Un ami, m'a raconté une histoire aussi incroyable que drôle et à mon tour, j'espère vous la raconter en essayant, le plus possible, de rester fidèle à son récit. Mais, avant d'aller plus loin, je dois encore réitérer le fait que le pouvoir ne doit pas se retrouver entre les mains de n'importe qui parce qu'à force d'en abuser, on finit toujours par se faire avoir

En tant qu'Africains, nous pouvons affirmer que la corruption gangrène nos pays. C'est un fléau extrêmement difficile à éradiquer tant il est ancré dans nos mœurs. Les policiers et les douaniers sont les premiers à mettre en pratique le concept de marketing direct en rackettant tout ce qui semble respirer ou avoir une âme, sans distinction d'âge, ni de sexe.

Pour les besoins de la cause, appelons mon ami Jason. Jason, était un jeune Africain qui vivait depuis quelques années Ô Canada et ...

Quoi ? Qu'est-ce qu'il y a ? Pourquoi est-ce que vous faites cette tête ? Jason ne fait pas africain, c'est ça ? Mais, je vis en Amérique du Nord, non ? Alors, si je veux américaniser mon histoire, ça vous fait quoi ? Vous aimez trop ça ! Bon, ok ! Kouadio, ça vous semble approprié ? Je vois bien que oui. D'accord, va pour Kouadio alors.

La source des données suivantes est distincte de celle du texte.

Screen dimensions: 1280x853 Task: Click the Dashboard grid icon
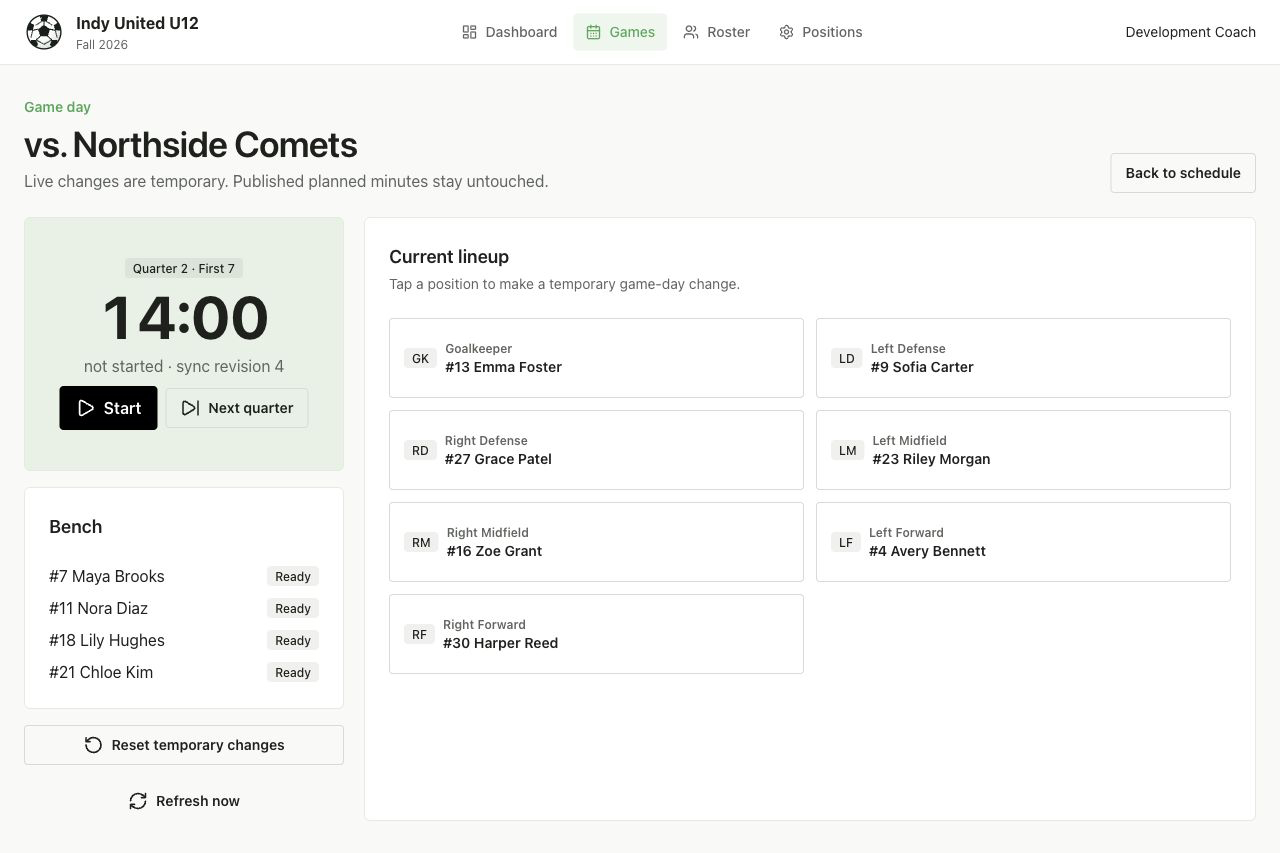coord(469,32)
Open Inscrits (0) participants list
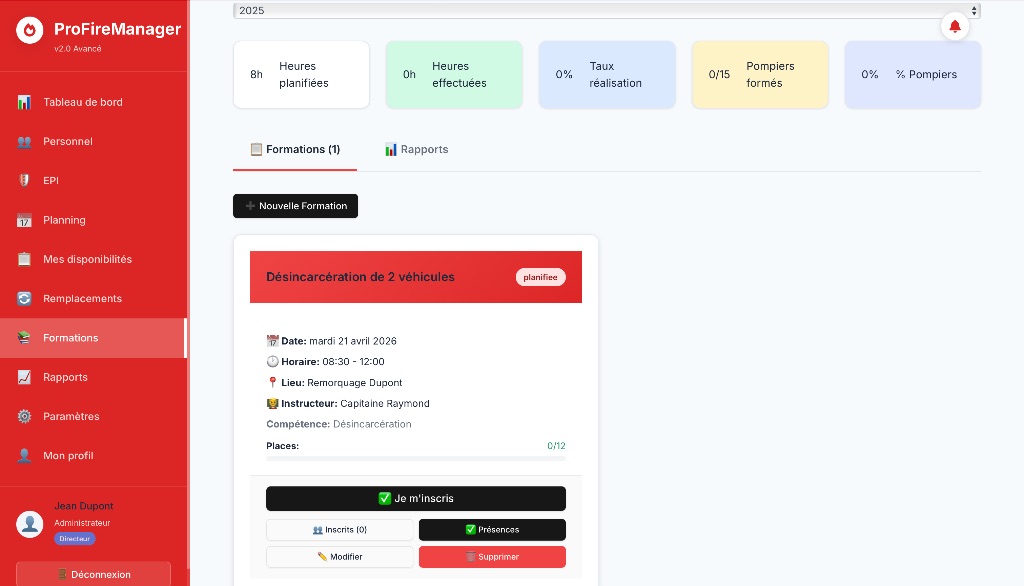The width and height of the screenshot is (1024, 586). pyautogui.click(x=340, y=529)
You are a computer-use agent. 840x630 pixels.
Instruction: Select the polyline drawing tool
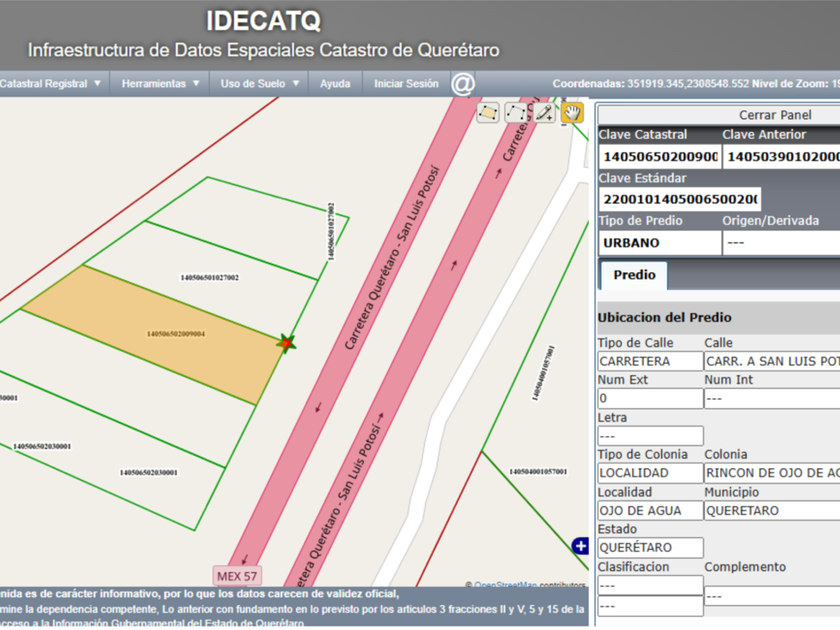[516, 113]
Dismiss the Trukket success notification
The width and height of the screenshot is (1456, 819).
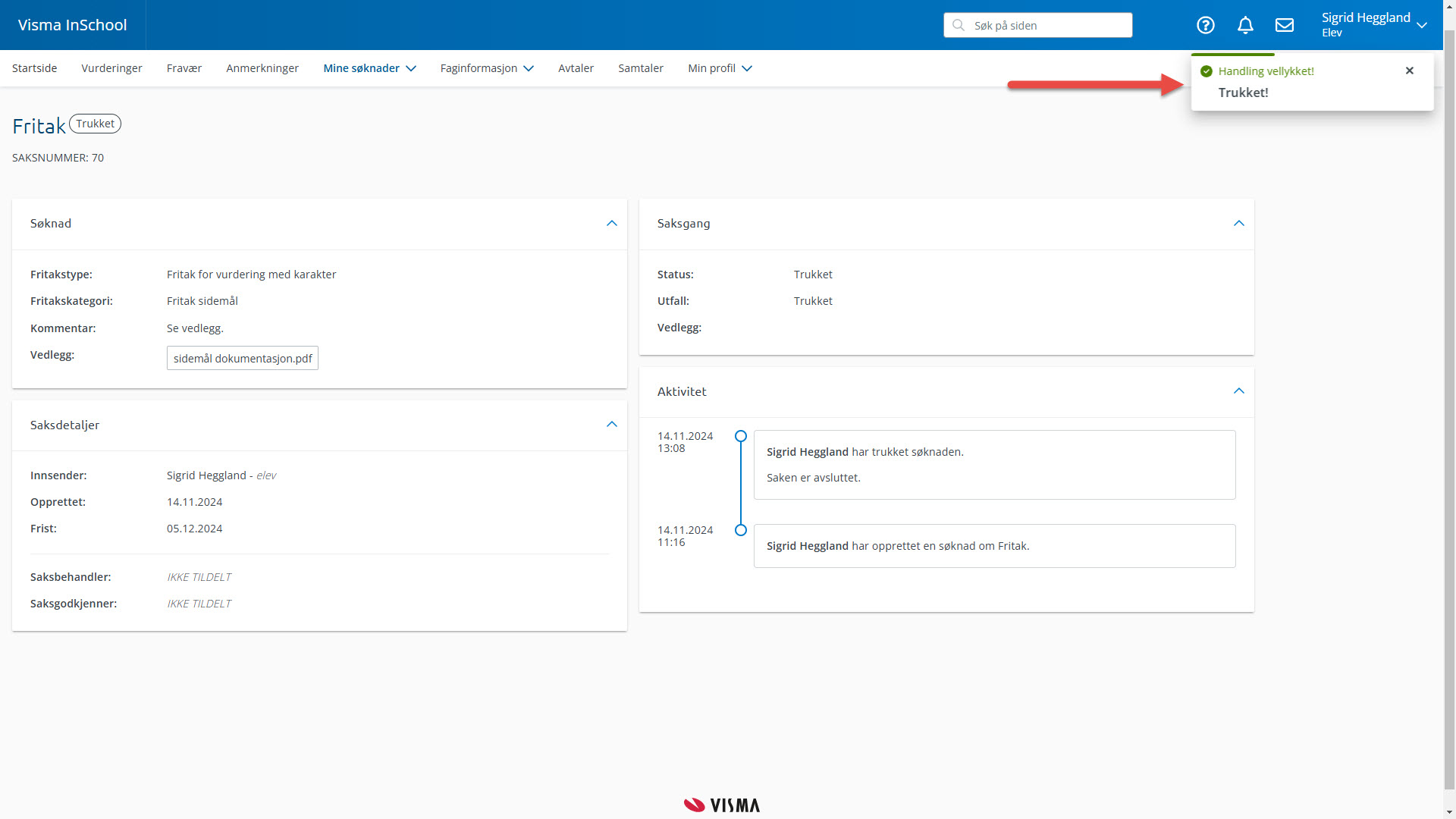tap(1410, 71)
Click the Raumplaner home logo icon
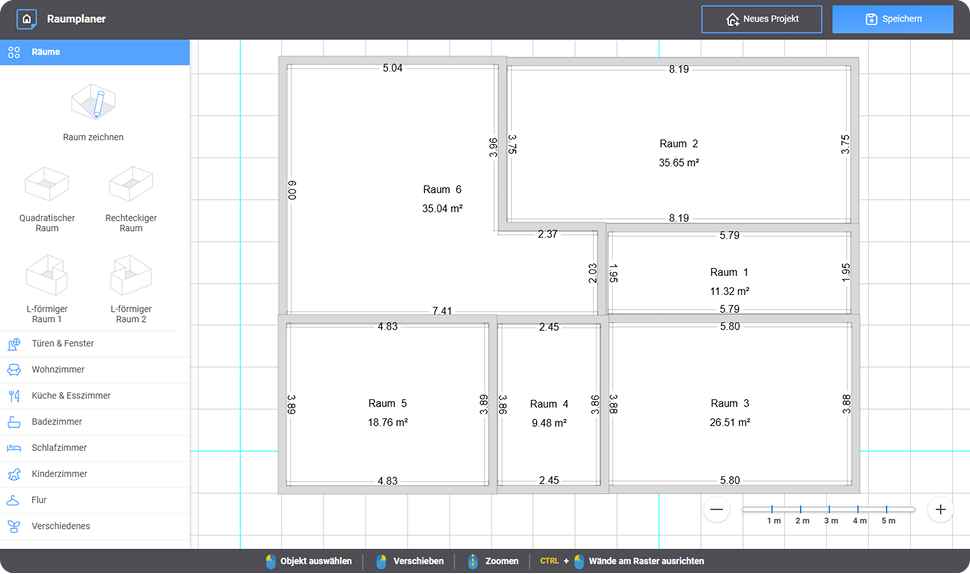The image size is (970, 574). coord(27,19)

Un été, Kouadio me dit qu'il doit se rendre au pays parce qu'il a décidé de faire du commerce en vendant des vêtements qu'il achèterait au Canada, qu'il revendrait par la suite au pays. Il était excité comme un enfant à la veille de Noël. Une fois ses valises faites, il s'est rendu compte qu'il aurait un excédent de bagages à payer. Qu'à cela ne tienne, il était prêt. Avec toutes les commandes qu'il avait déjà reçues, son retour sur investissement était assuré alors jusque-là, tout allait bien.

Pourtant, autre chose le tracassait. Il savait que traverser le poste de douane une fois sur place ne serait pas une mince affaire. À l'époque, il paraît que ça a changé maintenant, la fouille des bagages par ces douaniers du marketing était un véritable moment de torture dont le stress était ressenti des jours avant votre arrivée à destination. Il savait déjà que là-bas, trois options s'offriraient à lui :

 

1 - Glisser quelques billets de banque dans son passeport, ainsi le douanier se servirait sans que personne ne s'en aperçoive.

2 - Refuser de payer la dîme au risque de voir ses marchandises confisquées. Dans ce cas, il serait contraint de payer le prix fort pour les dédouaner.

3 - Laisser le douanier choisir un ou deux items parmi ses marchandises. Ce dernier sera heureux d'avoir quelque chose de neuf venant d'ailleurs alors il lui lâcherait certainement les baskets pour le reste.

 

Malgré tout, il n’avait pas d’autre choix que d’y aller alors, lorsque l'hôtesse de l'air a annoncé que l'avion amorçait sa descente sur la capitale, mon gars a commencé à transpirer, son cœur s'est mis à danser dans sa poitrine, ses intestins couraient dans son ventre et ses mains étaient devenues moites. Certains disent ressentir quelques-unes de ces sensations quand ils se rendent dans une destination tropicale à cause de l'air ambiant qui se réchauffe. Mais, Kouadio lui, pensait à ses bagages et aux douaniers.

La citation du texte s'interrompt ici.